The most interesting thing about cryptocurrencies is it doesn’t matter who you are, your background, your gender, or your reputation. It’s just currency, just like any other. So once you have a computer or smartphone and can tap on the right buttons, you can become a crypto trader like any crypto guru you’ve ever heard of. There is absolutely no gatekeeper to crypto trading.
It is true that the introduction of cryptocurrencies into the global economic markets was largely embraced by men however, there are a number of women in crypto who are breaking the bias. They have developed virtual currencies that stand at par with the rest of the currencies across the globe.
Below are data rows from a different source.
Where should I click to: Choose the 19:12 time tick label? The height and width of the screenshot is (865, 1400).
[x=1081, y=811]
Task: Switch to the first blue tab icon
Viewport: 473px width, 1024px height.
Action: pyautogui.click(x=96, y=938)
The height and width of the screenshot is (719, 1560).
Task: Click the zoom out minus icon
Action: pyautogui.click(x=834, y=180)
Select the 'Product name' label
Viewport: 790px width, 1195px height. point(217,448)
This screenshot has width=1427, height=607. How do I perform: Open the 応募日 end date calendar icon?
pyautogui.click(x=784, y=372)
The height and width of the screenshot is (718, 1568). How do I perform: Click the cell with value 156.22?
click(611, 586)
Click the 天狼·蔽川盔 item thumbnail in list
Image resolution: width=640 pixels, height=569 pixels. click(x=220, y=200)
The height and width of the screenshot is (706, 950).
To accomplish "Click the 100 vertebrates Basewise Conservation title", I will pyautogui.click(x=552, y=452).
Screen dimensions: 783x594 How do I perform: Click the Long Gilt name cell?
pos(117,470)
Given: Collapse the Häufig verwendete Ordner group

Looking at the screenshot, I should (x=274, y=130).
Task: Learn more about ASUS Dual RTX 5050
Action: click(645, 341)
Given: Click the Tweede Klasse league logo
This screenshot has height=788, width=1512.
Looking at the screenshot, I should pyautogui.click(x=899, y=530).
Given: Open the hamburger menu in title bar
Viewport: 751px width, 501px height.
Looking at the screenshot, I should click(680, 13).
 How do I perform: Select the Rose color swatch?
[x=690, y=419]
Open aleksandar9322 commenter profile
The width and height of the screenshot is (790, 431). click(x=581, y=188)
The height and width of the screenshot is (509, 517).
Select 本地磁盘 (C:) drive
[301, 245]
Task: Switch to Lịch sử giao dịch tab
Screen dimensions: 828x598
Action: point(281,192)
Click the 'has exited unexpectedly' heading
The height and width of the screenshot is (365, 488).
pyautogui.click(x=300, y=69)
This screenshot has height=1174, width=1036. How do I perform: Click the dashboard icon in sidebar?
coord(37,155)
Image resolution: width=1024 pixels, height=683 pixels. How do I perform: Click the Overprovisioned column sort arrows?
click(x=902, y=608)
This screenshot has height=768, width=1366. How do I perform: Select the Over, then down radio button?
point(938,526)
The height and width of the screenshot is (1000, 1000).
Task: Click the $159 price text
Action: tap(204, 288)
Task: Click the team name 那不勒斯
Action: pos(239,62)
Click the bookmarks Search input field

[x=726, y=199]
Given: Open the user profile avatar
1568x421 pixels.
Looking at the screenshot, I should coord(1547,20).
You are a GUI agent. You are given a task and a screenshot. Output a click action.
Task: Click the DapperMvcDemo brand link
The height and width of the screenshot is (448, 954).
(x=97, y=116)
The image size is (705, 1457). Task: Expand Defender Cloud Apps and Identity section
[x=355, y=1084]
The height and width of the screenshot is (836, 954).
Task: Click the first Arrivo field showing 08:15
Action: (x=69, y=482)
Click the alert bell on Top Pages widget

Cryptocurrency is a digital currency designed to work as a medium of exchange through a computer network that is not reliant on any central authority, such as a government or bank, to uphold or maintain it. Cryptocurrency transactions are processed and recorded by peer-to-peer networks not any one individual, bank, or government
FEMALE CRYPTOCURRENCY DEVELOPERS IN THE WORLD
Elizabeth one of the top women in crypto breaking the Bias, founder of BitPesa, she stands out as the person who better exemplifies the international reach and relevance of the cryptocurrency revolution. She started the cryptocurrency, BitPesa, in 2013 at the age of 31.
The currency uses Bitcoin and blockchain technology to make it easier and faster to make payments between African currencies and the rest of the world.
Tavonia is the founder of the cryptocurrency $GUAP. It is specifically designed to serve black consumers and to reward spending behaviors that keep the money circulating in an ecosystem of black-owned businesses.
The $GUAP currency exists as a set of 10 billion tokens on the Ethereum blockchain.
Kathleen is the CEO and co-founder of the cryptocurrency TEZOS. Two hundred and thirty-two million dollars was poured into the production of the currency through a public crowd sale.
At the time, it was a record-setting number. Kathleen Breitman, who developed most of the company’s protocol, had expected to raise about one-tenth that amount, and when she got the news, it floored her. Literally. “I was prostrate with anxiety. It was terrible,” she remembers.
Months earlier, she had left a cushy job as the senior strategy associate at R3, a company that’s exploring blockchain use for the world’s biggest banks.
Connie developed BitGive because she thought it was important that crypto traders should be given the opportunity to express their philanthropic side through crypto donations to organizations and NGOs.
She also developed a new platform on the BitGive website, called GiveTrack, which leverages Bitcoin technology to hold charities more accountable for the donations they receive. Because Bitcoin publicly records every transaction ever made in the system, GiveTrack can use that record to show people who make donations exactly where their money is spent.